◆ BRANO DA LEGGERE ◆
Questa mattina il ministro dell’Istruzione Patrizio Bianchi dalle pagine del Corriere della Sera insiste sul fatto che le scuole devono riaprire in presenza: “tutelare il più possibile la presenza e, con essa, i nostri ragazzi e i bambini che vengono da due anni difficili”, “che hanno segnato il loro apprendimento”. L’intenzione del governo, spiega Bianchi, “è procedere con i calendari già definiti”, e dunque nessun recupero delle lezioni a giugno. “Nessun governo nazionale dei grandi Paesi europei, come Francia o Spagna – sottolinea -, ha chiuso le scuole”, che “devono essere le ultime a chiudere”, ribadisce il ministro. “Il ricorso massiccio alla dad, oggi, come se i vaccini non ci fossero, sarebbe un errore”, ripete Bianchi, che individua proprio nella profilassi il motivo per mantenere le lezioni in presenza. “Rispetto all’anno scorso c’è”, spiega, “una grande differenza: il vaccino”, che è “lo strumento per tutelare la scuola, per un ritorno alla normalità”. E dunque a tutti chiede “un atto di responsabilità”, ovvero: “acceleriamo la vaccinazione”.

Il presidente della Campania Vincenzo De Luca ha deciso però di andare controcorrente e chiudere le scuole nella sua regione. Nonostante il no del Governo, il governatore della Campania De Luca va avanti sul mantenimento delle scuole medie, elementari e dell’infanzia, chiuse. Anticipando con una nota l’ordinanza numero 1 del 2022 con cui “con decorrenza dalla pubblicazione del presente provvedimento e fino al 29 gennaio 2022 è disposta la sospensione delle attività in presenza dei servizi educativi per l’infanzia di cui all’articolo 2 del decreto legislativo 13 aprile 2017, n. 65, e dell’attività scolastica e didattica in presenza della scuola dell’infanzia, della scuola primaria e della scuola secondaria di primo grado”.

Ma “la legge è molto chiara – spiega il ministro Bianchi -: permette ai presidenti di Regione di intervenire solo in zona rossa e in circostanze straordinarie. Queste condizioni oggi non ci sono”. Ecco perché Bianchi ritiene che vi siano “gli estremi per impugnare quell’atto”.

A questo punto, dunque, per la situazione in Veneto, l’unico che potrebbe aggiungere qualcosa sarebbe il presidente Zaia, ma lo farà? E soprattutto: lo potrà fare?
In questo momento la riapertura delle scuole nella nostra Regione è confermata per lunedì 10.
In linea con l’indicazione centrale: “Il governo ha scelto di tutelare il più possibile la scuola in presenza e in sicurezza” ha detto il ministro della Salute, Roberto Speranza, al Tg1.

◆ ATTIVITÀ 1 ◆
Cita parola per parola il brano sulla riapertura delle scuole tra "In questo momento" e "Speranza, al Tg1.", compresi.
◆ ATTIVITÀ 2 ◆
Nel brano sulla riapertura delle scuole, fino a quale data l'ordinanza della Campania sospende le attività in presenza?
◆ ATTIVITÀ 3 ◆
Prosegui il brano sulla riapertura delle scuole a partire dal punto in cui si interrompe.
I dati non hanno alcun ruolo in questo lavoro.

Voci del dataset:
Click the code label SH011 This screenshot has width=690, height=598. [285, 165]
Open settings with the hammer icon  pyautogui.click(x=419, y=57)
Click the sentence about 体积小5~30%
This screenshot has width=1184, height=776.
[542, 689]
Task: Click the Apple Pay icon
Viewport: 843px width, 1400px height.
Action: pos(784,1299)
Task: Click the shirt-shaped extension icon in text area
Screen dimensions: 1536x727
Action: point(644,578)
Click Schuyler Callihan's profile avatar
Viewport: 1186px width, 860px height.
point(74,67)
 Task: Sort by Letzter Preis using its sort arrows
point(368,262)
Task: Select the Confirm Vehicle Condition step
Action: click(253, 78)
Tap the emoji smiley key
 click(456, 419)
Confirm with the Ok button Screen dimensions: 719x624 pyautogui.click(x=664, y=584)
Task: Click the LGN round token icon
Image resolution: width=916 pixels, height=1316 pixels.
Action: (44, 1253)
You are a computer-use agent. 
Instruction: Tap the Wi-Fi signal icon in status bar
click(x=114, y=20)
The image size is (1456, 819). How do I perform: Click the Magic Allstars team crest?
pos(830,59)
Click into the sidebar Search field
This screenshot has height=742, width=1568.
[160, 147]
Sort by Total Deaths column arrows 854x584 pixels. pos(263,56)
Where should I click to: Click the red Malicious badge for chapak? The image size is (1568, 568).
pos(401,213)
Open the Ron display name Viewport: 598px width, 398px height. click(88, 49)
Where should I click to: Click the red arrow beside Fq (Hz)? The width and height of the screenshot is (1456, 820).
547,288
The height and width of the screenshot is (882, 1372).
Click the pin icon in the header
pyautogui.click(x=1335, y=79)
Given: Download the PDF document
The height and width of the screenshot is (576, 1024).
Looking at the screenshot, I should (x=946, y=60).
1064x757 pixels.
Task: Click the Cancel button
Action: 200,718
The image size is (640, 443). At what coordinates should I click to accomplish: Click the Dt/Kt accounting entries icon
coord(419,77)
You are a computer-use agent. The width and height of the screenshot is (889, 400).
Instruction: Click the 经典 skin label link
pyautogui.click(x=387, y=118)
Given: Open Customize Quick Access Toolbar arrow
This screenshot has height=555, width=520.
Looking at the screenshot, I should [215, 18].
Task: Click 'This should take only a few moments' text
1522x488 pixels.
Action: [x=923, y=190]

◆ RISPOSTA 1 ◆
In questo momento la riapertura delle scuole nella nostra Regione è confermata per lunedì 10.
In linea con l’indicazione centrale: “Il governo ha scelto di tutelare il più possibile la scuola in presenza e in sicurezza” ha detto il ministro della Salute, Roberto Speranza, al Tg1.

◆ RISPOSTA 2 ◆
Fino al 29 gennaio 2022.

◆ RISPOSTA 3 ◆
Su questo atteggiamento il Governatore si era già espresso: “L’unica novità sul fronte delle scuole è il caos” le parole del presidente del Veneto, Luca Zaia, spiegando che il decreto del Governo “impone delle fasi di testing che sono insostenibili. Tutte le regioni sono a fine corsa con la fase di testing. Non parliamo poi del contact test, cioè nel chiamare a casa i positivi e i loro contatti. Inutile buttarla in polemica: questa è la capacità di lavoro e oltre a quella non si va”. “Con 18 mila contagiati, come quelli di venerdì – ha spiegato -, si dovrebbero prevedere 18 mila telefonate a persone che, quasi sicuramente, avrebbero riferito una decina di nomi di contatti stretti. Sarebbero quindi 10 mila persone da contattare in un giorno. Impossibile”.

“Noi – ha precisato – dobbiamo fare l’amministrazione del possibile e per fare ciò credo sia sempre più doveroso modificare la definizione di caso. E dobbiamo avere un diverso atteggiamento da coloro che sono sintomatici positivi, e soprattutto di coloro che non lo sono”.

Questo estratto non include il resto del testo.